(Dataset excerpts)
• • •

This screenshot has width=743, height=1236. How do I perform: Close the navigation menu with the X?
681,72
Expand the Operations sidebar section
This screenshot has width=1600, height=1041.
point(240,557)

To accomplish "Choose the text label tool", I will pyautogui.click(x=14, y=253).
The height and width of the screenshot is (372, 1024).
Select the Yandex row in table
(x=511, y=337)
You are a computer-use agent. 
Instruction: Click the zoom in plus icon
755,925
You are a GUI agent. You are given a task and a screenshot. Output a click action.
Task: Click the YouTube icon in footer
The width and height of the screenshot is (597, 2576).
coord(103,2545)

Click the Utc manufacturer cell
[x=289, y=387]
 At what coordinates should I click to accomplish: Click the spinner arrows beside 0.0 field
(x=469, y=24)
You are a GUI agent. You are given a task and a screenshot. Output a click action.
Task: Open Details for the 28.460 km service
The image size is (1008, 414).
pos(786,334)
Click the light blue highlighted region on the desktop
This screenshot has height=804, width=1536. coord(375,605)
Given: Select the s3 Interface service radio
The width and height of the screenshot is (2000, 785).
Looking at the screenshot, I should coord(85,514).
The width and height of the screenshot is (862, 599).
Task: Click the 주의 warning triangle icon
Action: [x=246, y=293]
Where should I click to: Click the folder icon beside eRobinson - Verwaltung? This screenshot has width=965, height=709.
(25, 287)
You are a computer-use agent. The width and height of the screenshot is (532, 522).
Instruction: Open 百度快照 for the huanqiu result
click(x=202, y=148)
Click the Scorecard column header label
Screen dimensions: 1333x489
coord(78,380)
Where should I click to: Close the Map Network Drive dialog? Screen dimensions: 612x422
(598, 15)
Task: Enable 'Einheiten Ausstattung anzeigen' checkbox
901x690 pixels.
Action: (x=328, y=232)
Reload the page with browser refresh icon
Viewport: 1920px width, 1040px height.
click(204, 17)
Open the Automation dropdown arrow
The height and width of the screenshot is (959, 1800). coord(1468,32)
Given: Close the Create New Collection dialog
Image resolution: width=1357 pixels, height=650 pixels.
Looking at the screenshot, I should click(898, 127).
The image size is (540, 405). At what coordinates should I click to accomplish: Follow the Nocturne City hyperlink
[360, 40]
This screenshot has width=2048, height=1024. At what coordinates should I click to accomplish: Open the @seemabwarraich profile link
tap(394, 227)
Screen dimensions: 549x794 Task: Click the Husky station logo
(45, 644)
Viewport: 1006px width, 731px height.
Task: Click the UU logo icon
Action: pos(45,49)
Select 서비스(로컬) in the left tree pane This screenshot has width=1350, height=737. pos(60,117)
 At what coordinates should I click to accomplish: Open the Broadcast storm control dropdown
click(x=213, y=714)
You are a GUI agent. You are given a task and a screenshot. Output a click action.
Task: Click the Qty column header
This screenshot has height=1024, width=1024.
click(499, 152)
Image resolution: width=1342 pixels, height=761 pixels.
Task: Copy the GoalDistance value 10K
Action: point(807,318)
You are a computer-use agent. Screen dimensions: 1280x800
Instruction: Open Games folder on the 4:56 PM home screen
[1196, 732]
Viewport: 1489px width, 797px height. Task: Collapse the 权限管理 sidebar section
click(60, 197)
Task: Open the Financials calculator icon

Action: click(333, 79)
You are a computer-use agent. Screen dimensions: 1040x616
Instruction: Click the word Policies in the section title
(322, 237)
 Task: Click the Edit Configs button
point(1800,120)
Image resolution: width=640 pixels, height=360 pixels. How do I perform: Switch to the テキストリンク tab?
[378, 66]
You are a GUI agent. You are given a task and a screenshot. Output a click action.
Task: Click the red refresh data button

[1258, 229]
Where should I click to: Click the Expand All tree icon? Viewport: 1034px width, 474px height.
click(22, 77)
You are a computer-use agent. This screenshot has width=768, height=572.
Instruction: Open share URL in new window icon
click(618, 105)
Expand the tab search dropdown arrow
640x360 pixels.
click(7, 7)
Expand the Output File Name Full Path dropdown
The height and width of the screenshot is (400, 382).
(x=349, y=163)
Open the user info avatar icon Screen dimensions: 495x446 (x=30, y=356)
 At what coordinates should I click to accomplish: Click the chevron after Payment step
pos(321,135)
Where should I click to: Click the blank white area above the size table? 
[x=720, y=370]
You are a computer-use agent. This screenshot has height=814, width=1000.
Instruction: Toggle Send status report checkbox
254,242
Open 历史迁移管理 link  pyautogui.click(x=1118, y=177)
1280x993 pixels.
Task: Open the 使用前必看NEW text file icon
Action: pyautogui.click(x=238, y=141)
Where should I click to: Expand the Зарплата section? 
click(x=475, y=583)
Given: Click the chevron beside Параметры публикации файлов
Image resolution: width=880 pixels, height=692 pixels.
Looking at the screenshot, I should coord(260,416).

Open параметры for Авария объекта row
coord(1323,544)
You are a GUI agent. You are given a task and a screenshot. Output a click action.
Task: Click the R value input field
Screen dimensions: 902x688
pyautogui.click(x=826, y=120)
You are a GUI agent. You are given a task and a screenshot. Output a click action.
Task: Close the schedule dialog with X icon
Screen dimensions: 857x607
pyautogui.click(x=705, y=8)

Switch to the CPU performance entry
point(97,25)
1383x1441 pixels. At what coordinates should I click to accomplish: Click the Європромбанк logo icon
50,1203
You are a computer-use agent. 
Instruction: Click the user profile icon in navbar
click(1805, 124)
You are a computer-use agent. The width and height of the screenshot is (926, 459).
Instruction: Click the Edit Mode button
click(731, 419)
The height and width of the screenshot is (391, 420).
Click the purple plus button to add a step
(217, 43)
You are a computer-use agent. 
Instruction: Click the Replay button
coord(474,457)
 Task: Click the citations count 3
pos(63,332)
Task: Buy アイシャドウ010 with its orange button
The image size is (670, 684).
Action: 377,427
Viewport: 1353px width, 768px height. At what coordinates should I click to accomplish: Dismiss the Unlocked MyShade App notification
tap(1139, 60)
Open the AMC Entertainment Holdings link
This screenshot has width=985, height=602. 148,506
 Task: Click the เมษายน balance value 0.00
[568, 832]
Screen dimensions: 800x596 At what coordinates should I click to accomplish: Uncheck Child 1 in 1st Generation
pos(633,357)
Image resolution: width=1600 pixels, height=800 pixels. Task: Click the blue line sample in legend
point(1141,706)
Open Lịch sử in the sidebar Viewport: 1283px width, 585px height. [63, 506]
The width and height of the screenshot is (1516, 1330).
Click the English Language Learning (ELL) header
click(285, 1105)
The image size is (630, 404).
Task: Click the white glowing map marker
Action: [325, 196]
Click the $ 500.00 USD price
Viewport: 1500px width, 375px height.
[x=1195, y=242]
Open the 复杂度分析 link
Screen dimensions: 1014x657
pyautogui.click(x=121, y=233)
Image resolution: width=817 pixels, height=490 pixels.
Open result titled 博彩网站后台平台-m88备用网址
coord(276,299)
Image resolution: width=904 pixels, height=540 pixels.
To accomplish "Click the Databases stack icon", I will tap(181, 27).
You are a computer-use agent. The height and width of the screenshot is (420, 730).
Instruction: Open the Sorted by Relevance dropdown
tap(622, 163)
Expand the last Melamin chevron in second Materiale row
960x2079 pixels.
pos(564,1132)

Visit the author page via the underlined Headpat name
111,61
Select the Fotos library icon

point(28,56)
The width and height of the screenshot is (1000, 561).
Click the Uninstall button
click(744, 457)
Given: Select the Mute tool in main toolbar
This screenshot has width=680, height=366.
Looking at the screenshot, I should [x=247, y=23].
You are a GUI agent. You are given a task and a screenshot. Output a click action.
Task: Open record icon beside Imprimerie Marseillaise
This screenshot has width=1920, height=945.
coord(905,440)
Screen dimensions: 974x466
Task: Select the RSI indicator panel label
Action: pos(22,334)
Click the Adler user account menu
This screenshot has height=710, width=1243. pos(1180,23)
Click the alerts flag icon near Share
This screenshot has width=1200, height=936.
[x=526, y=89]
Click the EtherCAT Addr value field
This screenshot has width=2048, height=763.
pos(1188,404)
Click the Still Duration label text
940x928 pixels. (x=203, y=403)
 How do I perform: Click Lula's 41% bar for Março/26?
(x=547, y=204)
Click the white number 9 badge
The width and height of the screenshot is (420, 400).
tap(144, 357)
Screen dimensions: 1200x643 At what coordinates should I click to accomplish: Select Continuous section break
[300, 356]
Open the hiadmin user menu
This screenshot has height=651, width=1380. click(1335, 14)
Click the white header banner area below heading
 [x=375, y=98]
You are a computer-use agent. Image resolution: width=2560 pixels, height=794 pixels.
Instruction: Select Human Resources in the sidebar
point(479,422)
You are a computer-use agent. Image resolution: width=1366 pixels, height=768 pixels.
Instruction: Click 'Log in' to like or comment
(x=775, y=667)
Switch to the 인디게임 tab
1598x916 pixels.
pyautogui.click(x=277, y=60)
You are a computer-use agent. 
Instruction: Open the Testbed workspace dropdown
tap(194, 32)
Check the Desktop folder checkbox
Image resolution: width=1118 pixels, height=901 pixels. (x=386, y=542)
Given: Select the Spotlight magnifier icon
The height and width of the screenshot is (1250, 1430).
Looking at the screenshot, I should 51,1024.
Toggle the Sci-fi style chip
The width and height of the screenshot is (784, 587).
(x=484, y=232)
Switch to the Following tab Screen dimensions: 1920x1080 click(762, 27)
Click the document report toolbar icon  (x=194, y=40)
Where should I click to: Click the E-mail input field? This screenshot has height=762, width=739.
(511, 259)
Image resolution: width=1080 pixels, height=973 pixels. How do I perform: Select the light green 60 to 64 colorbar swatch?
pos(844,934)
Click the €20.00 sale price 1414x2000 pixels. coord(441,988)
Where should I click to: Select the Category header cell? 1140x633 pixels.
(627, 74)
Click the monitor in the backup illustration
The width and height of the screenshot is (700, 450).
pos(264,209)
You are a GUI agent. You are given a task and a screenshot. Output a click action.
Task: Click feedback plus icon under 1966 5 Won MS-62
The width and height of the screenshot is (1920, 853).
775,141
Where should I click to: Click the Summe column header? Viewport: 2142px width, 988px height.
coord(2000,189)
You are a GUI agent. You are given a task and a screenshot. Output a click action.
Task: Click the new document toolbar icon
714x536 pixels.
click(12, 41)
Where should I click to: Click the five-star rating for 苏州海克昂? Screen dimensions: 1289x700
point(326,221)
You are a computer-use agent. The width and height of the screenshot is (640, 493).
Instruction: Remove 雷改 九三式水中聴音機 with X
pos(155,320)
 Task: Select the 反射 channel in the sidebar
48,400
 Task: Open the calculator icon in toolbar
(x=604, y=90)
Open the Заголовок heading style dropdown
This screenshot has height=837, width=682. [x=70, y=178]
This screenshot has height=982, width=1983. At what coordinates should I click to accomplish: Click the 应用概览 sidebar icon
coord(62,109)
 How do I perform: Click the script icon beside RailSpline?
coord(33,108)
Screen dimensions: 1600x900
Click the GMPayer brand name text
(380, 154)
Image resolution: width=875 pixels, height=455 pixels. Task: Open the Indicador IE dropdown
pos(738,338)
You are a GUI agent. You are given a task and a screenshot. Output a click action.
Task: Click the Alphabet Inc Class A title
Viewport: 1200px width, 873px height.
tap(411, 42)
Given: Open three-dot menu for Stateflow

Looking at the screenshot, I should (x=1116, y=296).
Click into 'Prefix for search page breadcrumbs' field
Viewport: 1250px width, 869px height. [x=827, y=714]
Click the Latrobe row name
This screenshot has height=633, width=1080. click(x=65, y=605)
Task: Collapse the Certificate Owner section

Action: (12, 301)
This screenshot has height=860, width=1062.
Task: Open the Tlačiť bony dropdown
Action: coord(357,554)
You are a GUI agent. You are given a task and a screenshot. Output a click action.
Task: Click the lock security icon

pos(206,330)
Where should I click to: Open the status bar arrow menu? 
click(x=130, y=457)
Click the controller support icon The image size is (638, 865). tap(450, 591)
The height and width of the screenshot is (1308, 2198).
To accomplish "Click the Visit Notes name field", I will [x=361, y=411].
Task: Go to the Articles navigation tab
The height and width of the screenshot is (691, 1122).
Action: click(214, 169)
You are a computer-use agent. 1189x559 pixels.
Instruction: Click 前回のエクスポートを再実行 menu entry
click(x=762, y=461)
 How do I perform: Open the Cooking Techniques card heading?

• • •

EXERCISE INSTRUCTIONS — Among the lines above, tally those containing the string "will" and give only the result.

SOLUTION TO THIS PROBLEM — 3